The cameras also detect drivers and front seat passengers not wearing seat belts, which attracts a fine of just over $400.
"These detection cameras will be anywhere, anytime in any part of Queensland, we'll be moving them around regularly," Mr Bailey said.
Police are hoping the steep fines will help break the connection between people and their mobiles so they're not tempted to pick them up every time they're at a red light.
"Think of the number of times you've been in traffic and the lights have gone green...and the vehicle immediately in front of you hasn't worked it out because they're on the phone," Queensland Police Assistant Commissioner Ben Marcus said.
He said he wasn't surprised about the number of people found on their phones during the trial.
It takes motorcycle police "a minute or a minute and a half" to find a driver using their phone while on patrol, he said.
"You drive along a highway and the vehicle in front of you is weaving in the lane, there is a very good chance they're on the phone," he said.
There will be no leniency for excuses with police operating on the rule that if the phone is in contact with the driver, whether it be in their hand or on their lap, it's an offence.
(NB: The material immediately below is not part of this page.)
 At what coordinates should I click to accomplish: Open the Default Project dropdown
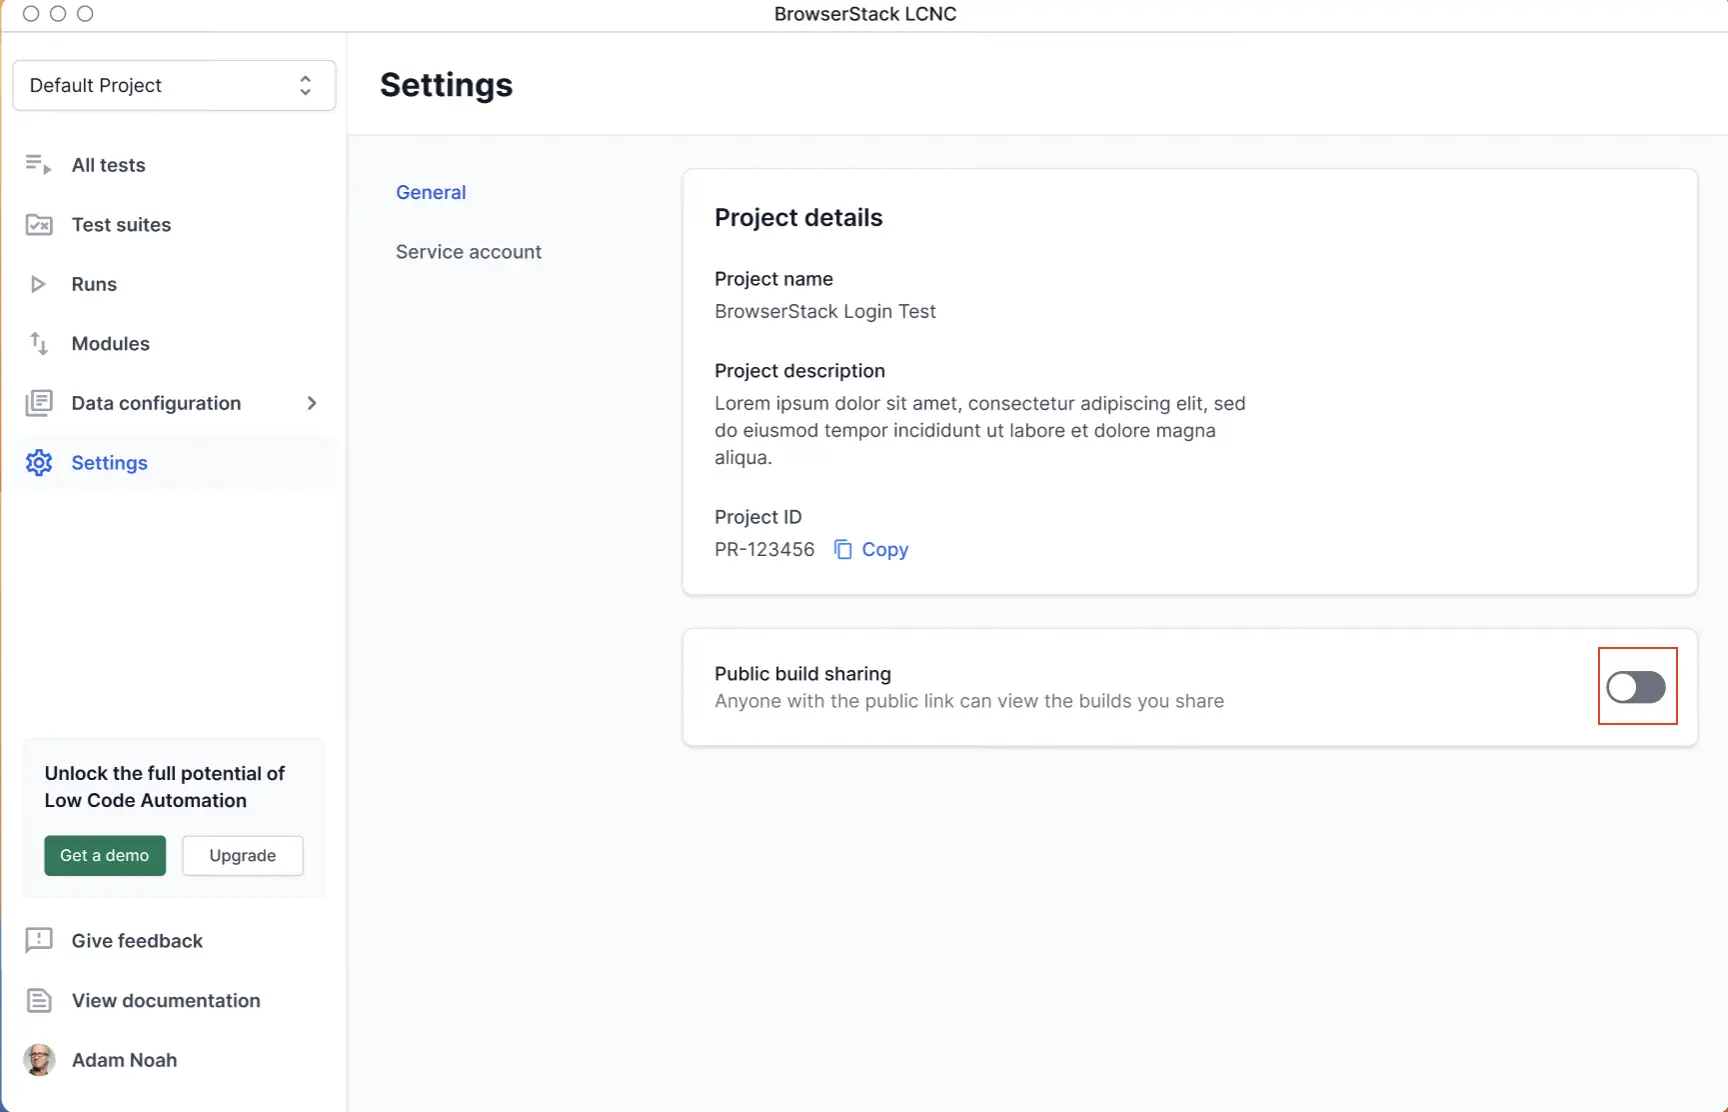point(174,86)
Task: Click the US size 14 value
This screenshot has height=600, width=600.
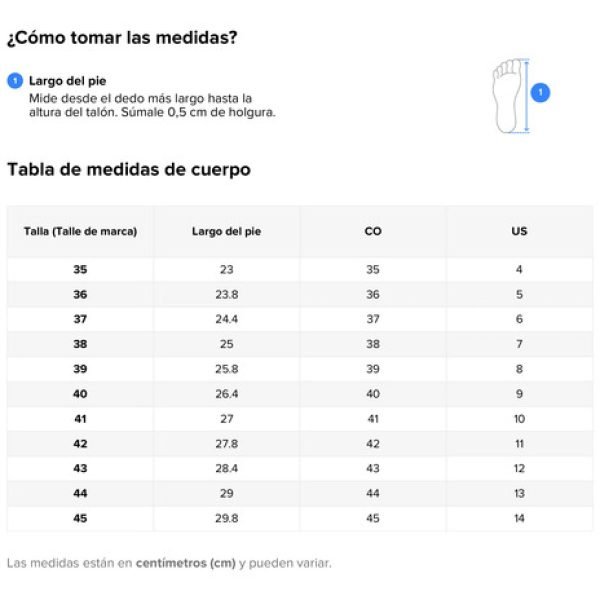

The cameras work using an algorithm to detect anomalies which are then checked by police.
"People say it was an ice cream, it was a packet of cigarettes...the technology tells you it's a phone," Mr Marcus said.
Two-thirds of Queenslanders admit to using their mobile phones illegally while driving, and distraction contributes to almost 20 per cent of serious injuries and 12 per cent of deaths on the state's roads.